(Exercise aim): Give back exactly the lines starting at the one with "Task: Click the JetBackup orange icon" and ending at the last line of the data below. Pictures are not part of the copy.

(Screenshot grounding data)

________

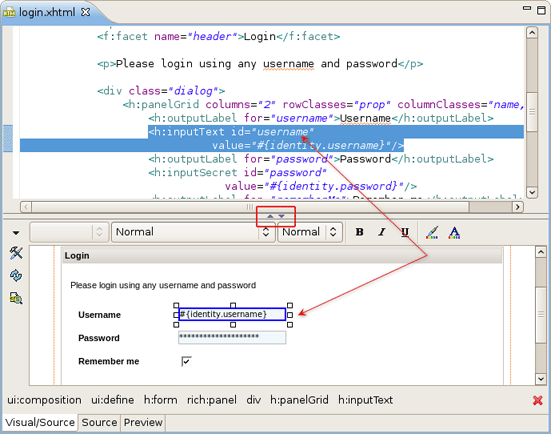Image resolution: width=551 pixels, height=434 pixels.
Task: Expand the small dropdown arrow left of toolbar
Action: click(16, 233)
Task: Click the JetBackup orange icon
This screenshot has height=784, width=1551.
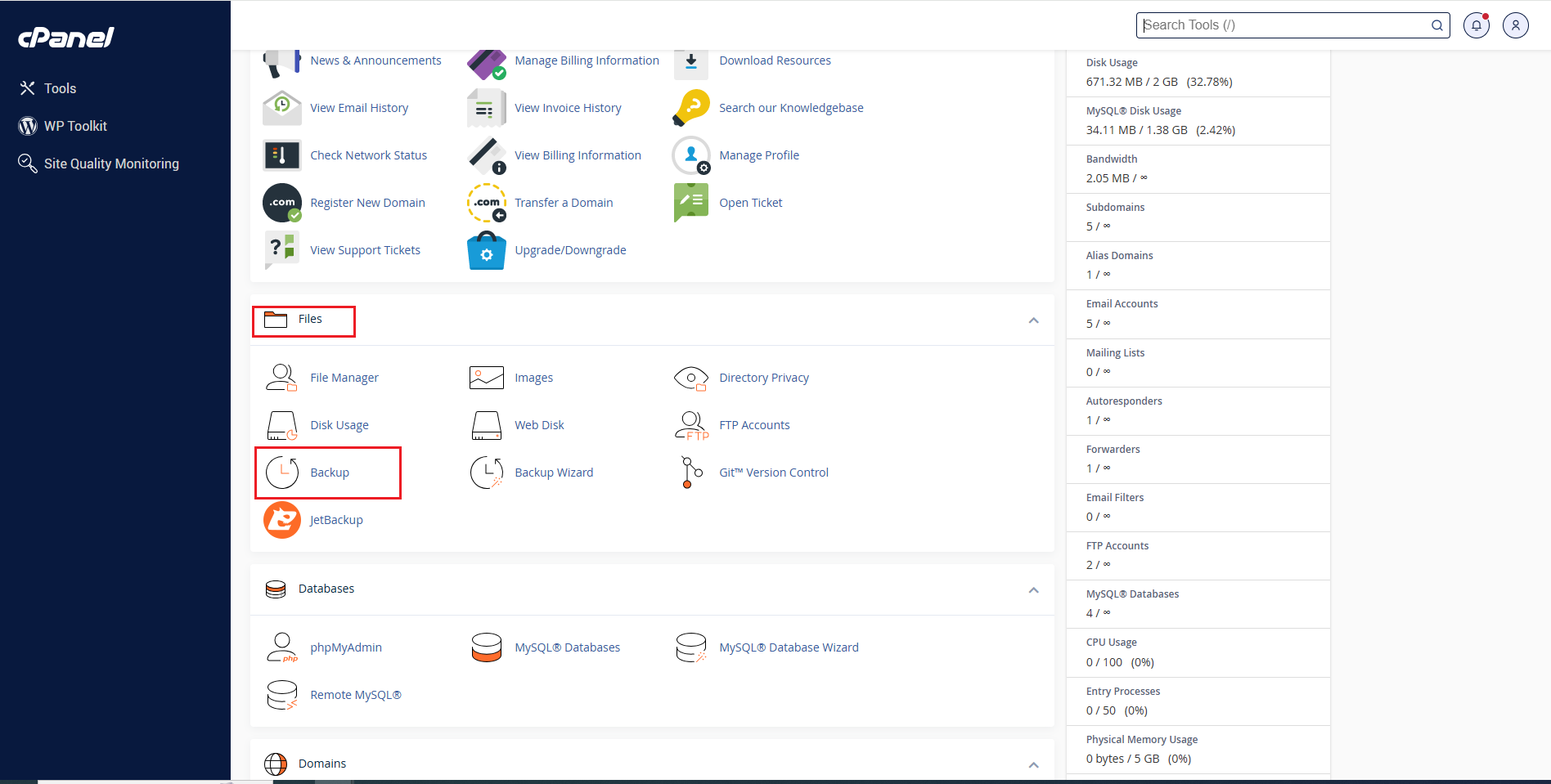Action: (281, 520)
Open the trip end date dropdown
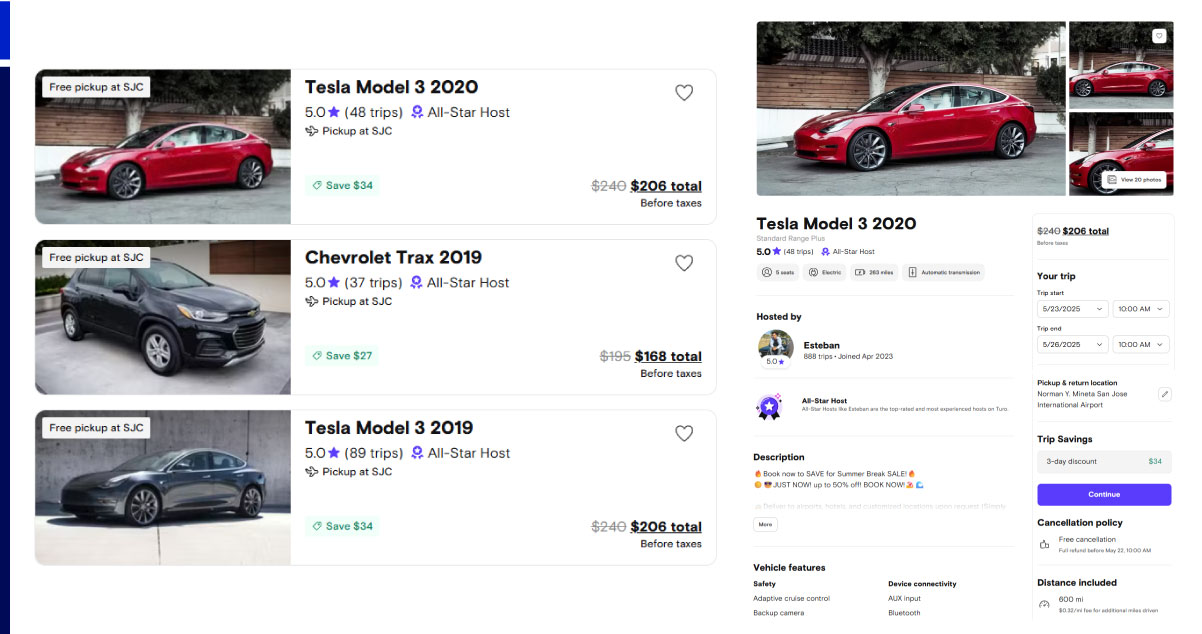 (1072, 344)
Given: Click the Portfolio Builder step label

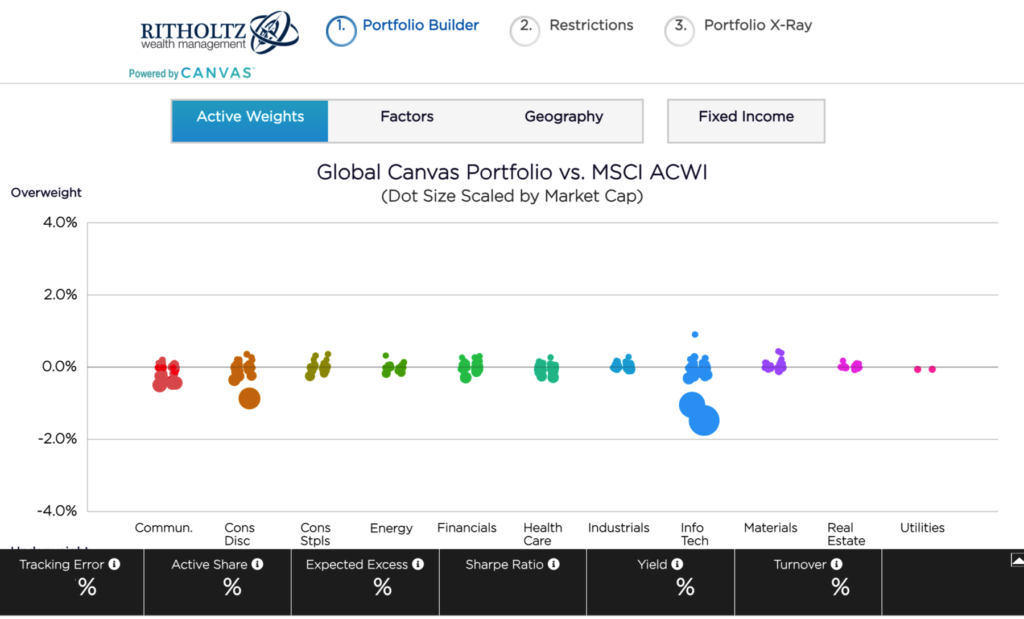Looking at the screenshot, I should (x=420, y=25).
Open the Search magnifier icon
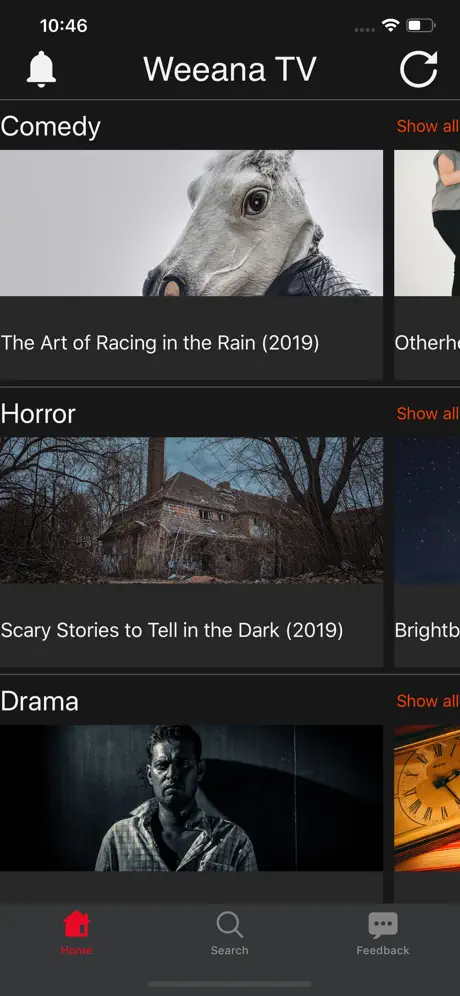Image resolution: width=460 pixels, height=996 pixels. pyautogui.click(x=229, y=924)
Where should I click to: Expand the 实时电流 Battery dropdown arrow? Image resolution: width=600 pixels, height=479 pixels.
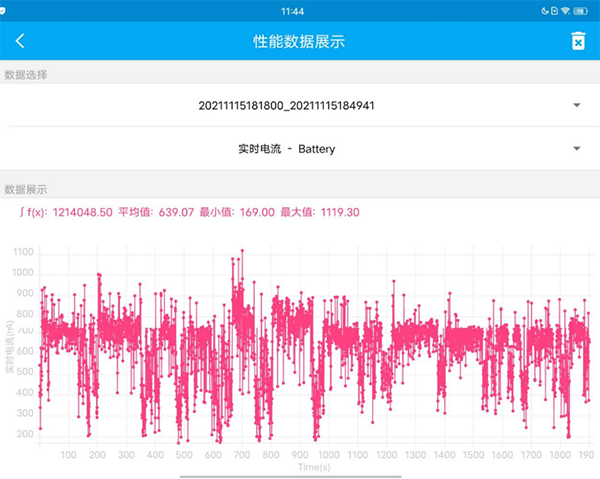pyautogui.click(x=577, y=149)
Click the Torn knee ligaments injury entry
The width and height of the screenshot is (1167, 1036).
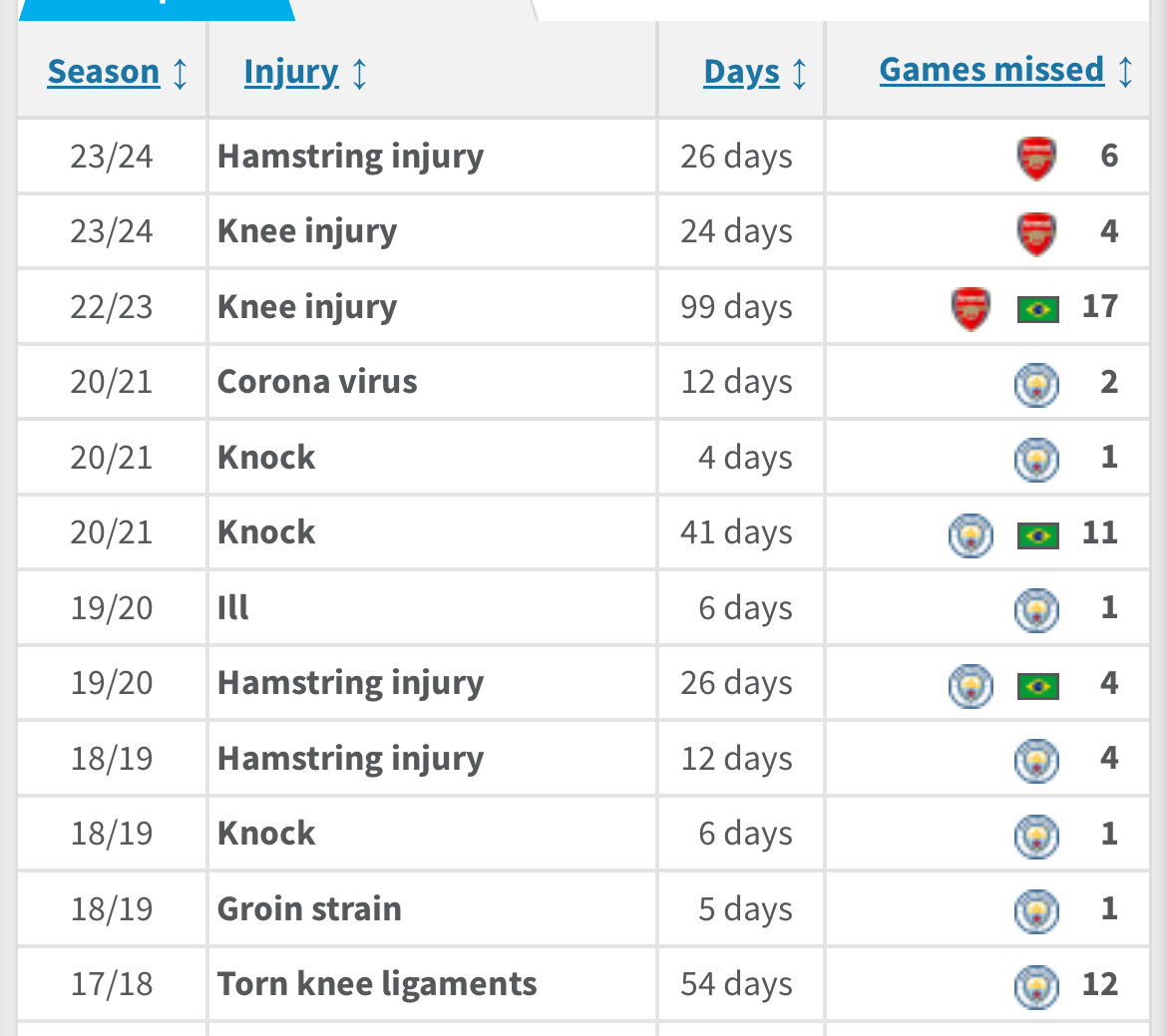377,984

________

(Response to this exercise):
Task: Click the JetBackup orange icon
This screenshot has height=784, width=1551.
Action: (281, 520)
Open the trip end date dropdown
 (1072, 344)
Given: Click the Portfolio Builder step label

Looking at the screenshot, I should (x=420, y=25).
Open the Search magnifier icon
Image resolution: width=460 pixels, height=996 pixels. pyautogui.click(x=229, y=924)
Where should I click to: Expand the 实时电流 Battery dropdown arrow? Image resolution: width=600 pixels, height=479 pixels.
pyautogui.click(x=577, y=149)
Click the Torn knee ligaments injury entry
The width and height of the screenshot is (1167, 1036).
377,984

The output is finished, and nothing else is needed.